Reputation: 16251
When writing test benches, is there any problem with writing
wait for 1 ns ; wait until rising_edge( clock ) ;
every time I want to wait for the next rising edge?
I'd like to put this sequence in a procedure and then always use it.
The reason I want to wait for 1 ns is that if I simply have the wait until
s and there is no signal assignment in between two of them, they will collapse into one.
The clock cycle time is 10ns, so 1 ns shouldn't be a problem. What I'd really like to do is wait for one delta, but I don't know how to do that. Is it possible?
Are there hidden pitfalls to this approach?
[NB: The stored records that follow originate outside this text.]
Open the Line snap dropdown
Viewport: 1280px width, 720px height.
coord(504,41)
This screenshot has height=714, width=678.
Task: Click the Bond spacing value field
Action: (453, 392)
We're using VHDL 93 with the ISIM simulator.
Upvotes: 1
Views: 3146
Reputation: 3993
You don't need the wait for 1 ns
.
One way to wait for 5 clocks is:
wait until rising_edge( clock ) ;
wait until rising_edge( clock ) ;
wait until rising_edge( clock ) ;
wait until rising_edge( clock ) ;
wait until rising_edge( clock ) ;
One simplified rule is that the wait statement always suspends the process for at least a simulation/delta cycle.
With a wait until
that does not have an explicitly supplied on sensitivity-list
(such as the example above), there is an implied on sensitivity-list
that has every signal in the until
clause in it. Hence, the above is equivalent to:
wait on clock until rising_edge( clock ) ;
wait on clock until rising_edge( clock ) ;
wait on clock until rising_edge( clock ) ;
wait on clock until rising_edge( clock ) ;
wait on clock until rising_edge( clock ) ;
Maybe this longer form is a little more obvious - when clock changes and rising_edge( clock ) is true the wait statement will resume and continue to the next wait statement. The next wait statement suspends until a change on clock occurs.
Upvotes: 7
Reputation: 29335
Your wait for 1 ns
is useless. With or without it will not change anything as long as the clock period is larger than 1 ns and you execute this more than 1 ns before the next rising edge of the clock. To wait for a number of rising edges of the clock you could define a procedure in the declarative region of your architecture:
procedure waitNre(n: positive) is
begin
for i in 1 to n loop
wait until rising_edge(clk);
end loop;
end procedure waitNre;
And then:
waitNre(5);
to wait for 5 rising edges of clk
. If you want to share this among designs put the procedure's declaration/definition in a package and add the clock signal to the procedure's inputs:
procedure waitNre(signal clock: std_ulogic; n: positive) is
begin
for i in 1 to n loop
wait until rising_edge(clock);
end loop;
end procedure waitNre;
And then:
waitNre(MyClk, 5);
As noted by Jim in a comment you could also declare the n
parameter as an integer such that calling the procedure with a 0 or negative value would simply skip the loop (no wait). Or as a natural, if you know for sure that calling the procedure with a negative value indicates a coding error somewhere.